Kein Schuldeingeständnis
Die Bank betonte hingegen, die Zahlung bedeute kein
Schuldeingeständnis. Von der Summe sollen den Angaben zufolge 48
Millionen Dollar an den Staat New York gehen, der Rest an die übrigen
US-Bundesstaaten. Die Bank einigte sich mit dem Justizminister ferner
auf eine Reihe von Maßnahmen, mit denen die Trennung von Investment-
und Forschungsabteilungen und damit die Unabhängigkeit der Analysten
gesichert werden soll. Die Investmentabteilung berät Unternehmen bei
Börsengängen, Fusionen oder dem Erwerb anderer Firmen. Die
Forschungsabteilung ist für die objektive Analyse des Marktes
zuständig.
"Chninesische Mauer"
Eigentlich sollten diese Abteilungen bei den Investmentbanken
schon jetzt durch eine im Fachjargon bezeichnete "Chinesische Mauer"

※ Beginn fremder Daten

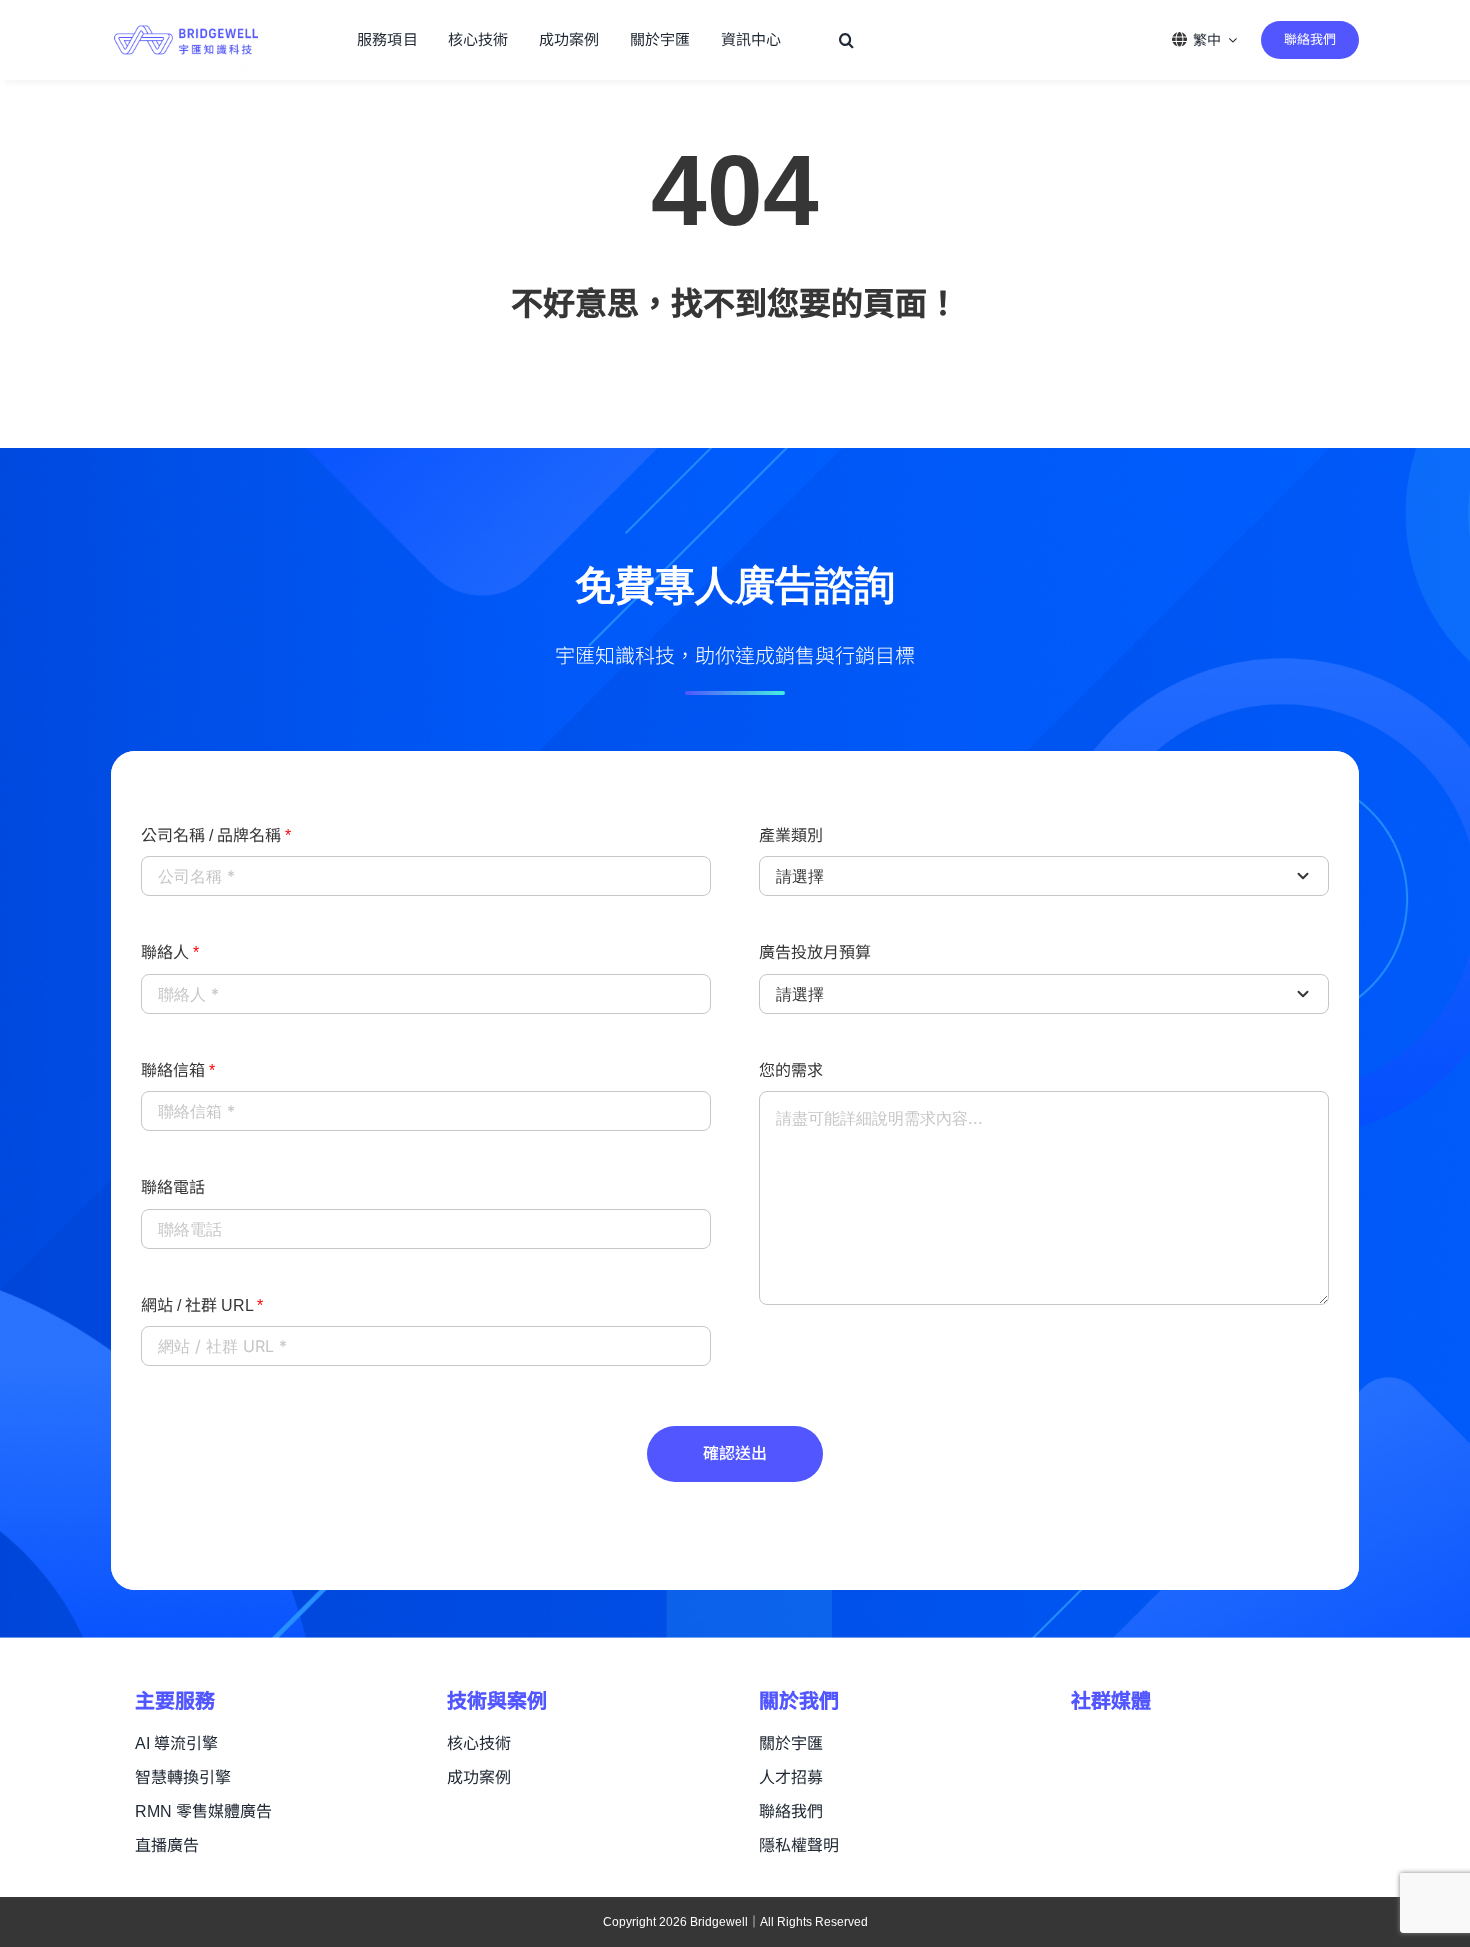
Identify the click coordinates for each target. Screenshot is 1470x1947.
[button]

strikt getrennt sein. Spitzer kam in seinen Ermittlungen jedoch zu
dem Schluss, dass die Analysten bei Merrill Lynch geschönte
Aktienprognosen geliefert hätten, um der Investmentabteilung Kunden
zu sichern. Mit der Bank einigte er sich der Mitteilung zufolge nun
unter anderem darauf, dass Merrill Lynch ein Komitee einrichtet, das
die Aktienbewertungen der Analysten überprüft.
Als Schlüsselelement für seine Ermittlungen waren Spitzer interne
E-Mails von Analysten in die Hände gefallen. Darin äußerten sie sich
in drastischer Sprache abfällig über Aktien, die sie gleichwohl den
Anlegern zum Kauf empfahlen. Merrill Lynch hatte ursprünglich
argumentiert, die Zitate seien "aus dem Kontext gerissen", musste
sich nun aber als Teil der Einigung mit Spitzer bei seinen Kunden
entschuldigen. Die E-Mails seien eine "ernste Angelegenheit" und
verstießen teilweise gegen die internen Regeln der Firma. Das
Unternehmen bedauere, dass dadurch Sichtweisen verbreitet worden
seien, "die mit den von Merrill Lynch veröffentlichten Empfehlungen
vielleicht unvereinbar erschienen".
Forderung nach Reform
Durch die Ermittlungen gegen Merrill Lynch ist die gesamte Zunft
der Analysten an der Wall Street ins Zwielicht geraten. Seither haben
die Forderungen von Börsenexperten und Politikern nach einer
grundlegenden Reform der Investmentbanken zugenommen, mit der die
Trennung von Investment- und Forschungsabteilungen garantiert werden
soll. (APA)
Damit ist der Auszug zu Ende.